[Collection entries]
*** Begin section ***

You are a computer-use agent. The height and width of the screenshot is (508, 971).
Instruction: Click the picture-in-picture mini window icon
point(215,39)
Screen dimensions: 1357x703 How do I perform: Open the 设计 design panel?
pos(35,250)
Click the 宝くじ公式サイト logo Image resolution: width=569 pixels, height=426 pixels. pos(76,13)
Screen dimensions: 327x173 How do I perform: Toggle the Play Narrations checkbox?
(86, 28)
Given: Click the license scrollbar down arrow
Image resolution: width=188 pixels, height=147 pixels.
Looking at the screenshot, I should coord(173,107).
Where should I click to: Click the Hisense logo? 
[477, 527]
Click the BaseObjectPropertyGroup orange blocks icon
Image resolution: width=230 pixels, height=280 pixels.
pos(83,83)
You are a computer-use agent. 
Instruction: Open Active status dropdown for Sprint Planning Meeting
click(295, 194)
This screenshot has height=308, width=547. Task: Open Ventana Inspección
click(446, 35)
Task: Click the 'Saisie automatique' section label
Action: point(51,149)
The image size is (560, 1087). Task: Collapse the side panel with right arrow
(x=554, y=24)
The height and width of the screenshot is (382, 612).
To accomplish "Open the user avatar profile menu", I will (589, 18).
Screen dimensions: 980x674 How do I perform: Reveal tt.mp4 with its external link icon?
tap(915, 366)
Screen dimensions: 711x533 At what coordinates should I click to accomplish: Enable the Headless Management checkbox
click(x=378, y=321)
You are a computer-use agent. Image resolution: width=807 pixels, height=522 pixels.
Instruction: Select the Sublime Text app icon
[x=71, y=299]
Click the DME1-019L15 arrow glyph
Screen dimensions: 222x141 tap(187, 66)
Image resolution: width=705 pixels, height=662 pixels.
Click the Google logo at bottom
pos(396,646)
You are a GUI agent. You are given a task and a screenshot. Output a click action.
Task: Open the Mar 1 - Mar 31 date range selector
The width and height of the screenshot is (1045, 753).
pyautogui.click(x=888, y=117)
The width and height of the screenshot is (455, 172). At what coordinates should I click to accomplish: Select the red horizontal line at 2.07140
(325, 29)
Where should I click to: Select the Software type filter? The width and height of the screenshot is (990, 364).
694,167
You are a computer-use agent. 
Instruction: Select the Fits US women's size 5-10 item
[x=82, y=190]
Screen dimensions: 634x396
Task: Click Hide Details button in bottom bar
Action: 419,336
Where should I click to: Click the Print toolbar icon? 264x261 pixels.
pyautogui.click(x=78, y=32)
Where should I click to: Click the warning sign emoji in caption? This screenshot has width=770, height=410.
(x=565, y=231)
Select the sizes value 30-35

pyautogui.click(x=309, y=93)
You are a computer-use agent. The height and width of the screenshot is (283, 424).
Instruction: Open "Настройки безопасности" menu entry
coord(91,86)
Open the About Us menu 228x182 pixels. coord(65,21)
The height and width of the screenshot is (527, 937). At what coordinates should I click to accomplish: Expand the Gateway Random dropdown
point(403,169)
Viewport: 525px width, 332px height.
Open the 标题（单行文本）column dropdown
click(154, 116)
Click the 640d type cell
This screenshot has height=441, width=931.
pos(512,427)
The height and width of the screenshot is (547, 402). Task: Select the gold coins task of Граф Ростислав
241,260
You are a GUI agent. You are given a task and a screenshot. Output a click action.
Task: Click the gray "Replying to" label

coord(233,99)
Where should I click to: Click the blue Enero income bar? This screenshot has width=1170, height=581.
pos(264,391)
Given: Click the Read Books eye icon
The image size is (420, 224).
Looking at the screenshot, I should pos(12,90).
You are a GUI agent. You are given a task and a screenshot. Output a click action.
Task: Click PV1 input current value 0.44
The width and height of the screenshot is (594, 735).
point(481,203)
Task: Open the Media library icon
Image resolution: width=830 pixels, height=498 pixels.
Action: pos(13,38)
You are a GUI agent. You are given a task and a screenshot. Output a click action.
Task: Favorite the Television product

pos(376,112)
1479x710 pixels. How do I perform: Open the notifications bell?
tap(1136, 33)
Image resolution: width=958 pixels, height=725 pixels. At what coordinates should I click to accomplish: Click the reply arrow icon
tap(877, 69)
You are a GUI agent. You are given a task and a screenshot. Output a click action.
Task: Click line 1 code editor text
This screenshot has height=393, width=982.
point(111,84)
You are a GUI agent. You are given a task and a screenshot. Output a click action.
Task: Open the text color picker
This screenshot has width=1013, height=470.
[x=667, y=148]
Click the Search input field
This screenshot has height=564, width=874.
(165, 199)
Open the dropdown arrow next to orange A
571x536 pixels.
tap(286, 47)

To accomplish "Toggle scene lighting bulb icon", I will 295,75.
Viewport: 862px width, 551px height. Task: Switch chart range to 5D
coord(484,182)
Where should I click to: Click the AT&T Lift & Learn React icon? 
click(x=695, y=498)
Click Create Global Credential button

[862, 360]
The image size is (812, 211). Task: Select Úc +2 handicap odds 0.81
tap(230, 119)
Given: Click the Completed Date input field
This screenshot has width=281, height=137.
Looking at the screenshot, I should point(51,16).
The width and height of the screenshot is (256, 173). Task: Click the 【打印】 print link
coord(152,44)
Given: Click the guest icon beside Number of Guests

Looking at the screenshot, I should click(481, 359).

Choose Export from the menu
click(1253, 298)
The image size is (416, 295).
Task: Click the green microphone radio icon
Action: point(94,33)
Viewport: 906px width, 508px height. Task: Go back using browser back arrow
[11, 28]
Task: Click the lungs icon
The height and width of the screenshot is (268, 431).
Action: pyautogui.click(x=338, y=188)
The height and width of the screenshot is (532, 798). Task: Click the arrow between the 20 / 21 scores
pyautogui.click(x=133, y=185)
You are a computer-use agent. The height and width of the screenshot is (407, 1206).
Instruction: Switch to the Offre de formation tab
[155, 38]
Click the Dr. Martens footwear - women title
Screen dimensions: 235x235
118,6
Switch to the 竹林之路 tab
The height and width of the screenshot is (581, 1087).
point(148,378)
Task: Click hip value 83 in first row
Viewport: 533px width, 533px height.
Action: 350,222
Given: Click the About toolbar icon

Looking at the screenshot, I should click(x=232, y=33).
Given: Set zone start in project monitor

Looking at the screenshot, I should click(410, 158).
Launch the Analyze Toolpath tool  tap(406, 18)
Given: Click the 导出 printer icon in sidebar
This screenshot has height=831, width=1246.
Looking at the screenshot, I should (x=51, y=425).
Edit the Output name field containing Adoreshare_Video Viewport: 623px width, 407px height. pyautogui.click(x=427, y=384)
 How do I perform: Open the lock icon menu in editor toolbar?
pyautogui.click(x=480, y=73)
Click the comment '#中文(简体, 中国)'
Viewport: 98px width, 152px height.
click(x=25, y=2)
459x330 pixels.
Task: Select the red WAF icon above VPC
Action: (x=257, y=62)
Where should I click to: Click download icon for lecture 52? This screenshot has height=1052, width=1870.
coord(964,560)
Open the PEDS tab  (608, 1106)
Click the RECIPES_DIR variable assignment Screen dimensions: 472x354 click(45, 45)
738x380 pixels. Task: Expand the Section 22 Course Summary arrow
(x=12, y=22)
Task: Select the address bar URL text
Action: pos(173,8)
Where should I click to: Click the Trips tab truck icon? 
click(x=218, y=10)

*** End section ***

• What to work on: Reproduce each entry exactly, leaving out nothing.

• Expected answer:
You are a computer-use agent. The height and width of the screenshot is (508, 971).
Instruction: Click the picture-in-picture mini window icon
point(215,39)
Screen dimensions: 1357x703 How do I perform: Open the 设计 design panel?
pos(35,250)
Click the 宝くじ公式サイト logo Image resolution: width=569 pixels, height=426 pixels. pos(76,13)
Screen dimensions: 327x173 How do I perform: Toggle the Play Narrations checkbox?
(86, 28)
Given: Click the license scrollbar down arrow
Image resolution: width=188 pixels, height=147 pixels.
Looking at the screenshot, I should coord(173,107).
Where should I click to: Click the Hisense logo? 
[477, 527]
Click the BaseObjectPropertyGroup orange blocks icon
Image resolution: width=230 pixels, height=280 pixels.
pos(83,83)
You are a computer-use agent. 
Instruction: Open Active status dropdown for Sprint Planning Meeting
click(295, 194)
This screenshot has height=308, width=547. Task: Open Ventana Inspección
click(446, 35)
Task: Click the 'Saisie automatique' section label
Action: point(51,149)
The image size is (560, 1087). Task: Collapse the side panel with right arrow
(x=554, y=24)
The height and width of the screenshot is (382, 612).
To accomplish "Open the user avatar profile menu", I will (589, 18).
Screen dimensions: 980x674 How do I perform: Reveal tt.mp4 with its external link icon?
tap(915, 366)
Screen dimensions: 711x533 At what coordinates should I click to accomplish: Enable the Headless Management checkbox
click(x=378, y=321)
You are a computer-use agent. Image resolution: width=807 pixels, height=522 pixels.
Instruction: Select the Sublime Text app icon
[x=71, y=299]
Click the DME1-019L15 arrow glyph
Screen dimensions: 222x141 tap(187, 66)
Image resolution: width=705 pixels, height=662 pixels.
Click the Google logo at bottom
pos(396,646)
You are a GUI agent. You are given a task and a screenshot. Output a click action.
Task: Open the Mar 1 - Mar 31 date range selector
The width and height of the screenshot is (1045, 753).
pyautogui.click(x=888, y=117)
The width and height of the screenshot is (455, 172). At what coordinates should I click to accomplish: Select the red horizontal line at 2.07140
(325, 29)
Where should I click to: Select the Software type filter? The width and height of the screenshot is (990, 364).
694,167
You are a computer-use agent. 
Instruction: Select the Fits US women's size 5-10 item
[x=82, y=190]
Screen dimensions: 634x396
Task: Click Hide Details button in bottom bar
Action: 419,336
Where should I click to: Click the Print toolbar icon? 264x261 pixels.
pyautogui.click(x=78, y=32)
Where should I click to: Click the warning sign emoji in caption? This screenshot has width=770, height=410.
(x=565, y=231)
Select the sizes value 30-35

pyautogui.click(x=309, y=93)
You are a computer-use agent. The height and width of the screenshot is (283, 424).
Instruction: Open "Настройки безопасности" menu entry
coord(91,86)
Open the About Us menu 228x182 pixels. coord(65,21)
The height and width of the screenshot is (527, 937). At what coordinates should I click to accomplish: Expand the Gateway Random dropdown
point(403,169)
Viewport: 525px width, 332px height.
Open the 标题（单行文本）column dropdown
click(154, 116)
Click the 640d type cell
This screenshot has height=441, width=931.
pos(512,427)
The height and width of the screenshot is (547, 402). Task: Select the gold coins task of Граф Ростислав
241,260
You are a GUI agent. You are given a task and a screenshot. Output a click action.
Task: Click the gray "Replying to" label

coord(233,99)
Where should I click to: Click the blue Enero income bar? This screenshot has width=1170, height=581.
pos(264,391)
Given: Click the Read Books eye icon
The image size is (420, 224).
Looking at the screenshot, I should pos(12,90).
You are a GUI agent. You are given a task and a screenshot. Output a click action.
Task: Click PV1 input current value 0.44
The width and height of the screenshot is (594, 735).
point(481,203)
Task: Open the Media library icon
Image resolution: width=830 pixels, height=498 pixels.
Action: pos(13,38)
You are a GUI agent. You are given a task and a screenshot. Output a click action.
Task: Favorite the Television product

pos(376,112)
1479x710 pixels. How do I perform: Open the notifications bell?
tap(1136, 33)
Image resolution: width=958 pixels, height=725 pixels. At what coordinates should I click to accomplish: Click the reply arrow icon
tap(877, 69)
You are a GUI agent. You are given a task and a screenshot. Output a click action.
Task: Click line 1 code editor text
This screenshot has height=393, width=982.
point(111,84)
You are a GUI agent. You are given a task and a screenshot. Output a click action.
Task: Open the text color picker
This screenshot has width=1013, height=470.
[x=667, y=148]
Click the Search input field
This screenshot has height=564, width=874.
(165, 199)
Open the dropdown arrow next to orange A
571x536 pixels.
tap(286, 47)

To accomplish "Toggle scene lighting bulb icon", I will 295,75.
Viewport: 862px width, 551px height. Task: Switch chart range to 5D
coord(484,182)
Where should I click to: Click the AT&T Lift & Learn React icon? 
click(x=695, y=498)
Click Create Global Credential button

[862, 360]
The image size is (812, 211). Task: Select Úc +2 handicap odds 0.81
tap(230, 119)
Given: Click the Completed Date input field
This screenshot has width=281, height=137.
Looking at the screenshot, I should point(51,16).
The width and height of the screenshot is (256, 173). Task: Click the 【打印】 print link
coord(152,44)
Given: Click the guest icon beside Number of Guests

Looking at the screenshot, I should click(481, 359).

Choose Export from the menu
click(1253, 298)
The image size is (416, 295).
Task: Click the green microphone radio icon
Action: point(94,33)
Viewport: 906px width, 508px height. Task: Go back using browser back arrow
[11, 28]
Task: Click the lungs icon
The height and width of the screenshot is (268, 431).
Action: pyautogui.click(x=338, y=188)
The height and width of the screenshot is (532, 798). Task: Click the arrow between the 20 / 21 scores
pyautogui.click(x=133, y=185)
You are a computer-use agent. The height and width of the screenshot is (407, 1206).
Instruction: Switch to the Offre de formation tab
[155, 38]
Click the Dr. Martens footwear - women title
Screen dimensions: 235x235
118,6
Switch to the 竹林之路 tab
The height and width of the screenshot is (581, 1087).
point(148,378)
Task: Click hip value 83 in first row
Viewport: 533px width, 533px height.
Action: 350,222
Given: Click the About toolbar icon

Looking at the screenshot, I should click(x=232, y=33).
Given: Set zone start in project monitor

Looking at the screenshot, I should click(410, 158).
Launch the Analyze Toolpath tool  tap(406, 18)
Given: Click the 导出 printer icon in sidebar
This screenshot has height=831, width=1246.
Looking at the screenshot, I should (x=51, y=425).
Edit the Output name field containing Adoreshare_Video Viewport: 623px width, 407px height. pyautogui.click(x=427, y=384)
 How do I perform: Open the lock icon menu in editor toolbar?
pyautogui.click(x=480, y=73)
Click the comment '#中文(简体, 中国)'
Viewport: 98px width, 152px height.
click(x=25, y=2)
459x330 pixels.
Task: Select the red WAF icon above VPC
Action: (x=257, y=62)
Where should I click to: Click download icon for lecture 52? This screenshot has height=1052, width=1870.
coord(964,560)
Open the PEDS tab  (608, 1106)
Click the RECIPES_DIR variable assignment Screen dimensions: 472x354 click(45, 45)
738x380 pixels. Task: Expand the Section 22 Course Summary arrow
(x=12, y=22)
Task: Select the address bar URL text
Action: pos(173,8)
Where should I click to: Click the Trips tab truck icon? 
click(x=218, y=10)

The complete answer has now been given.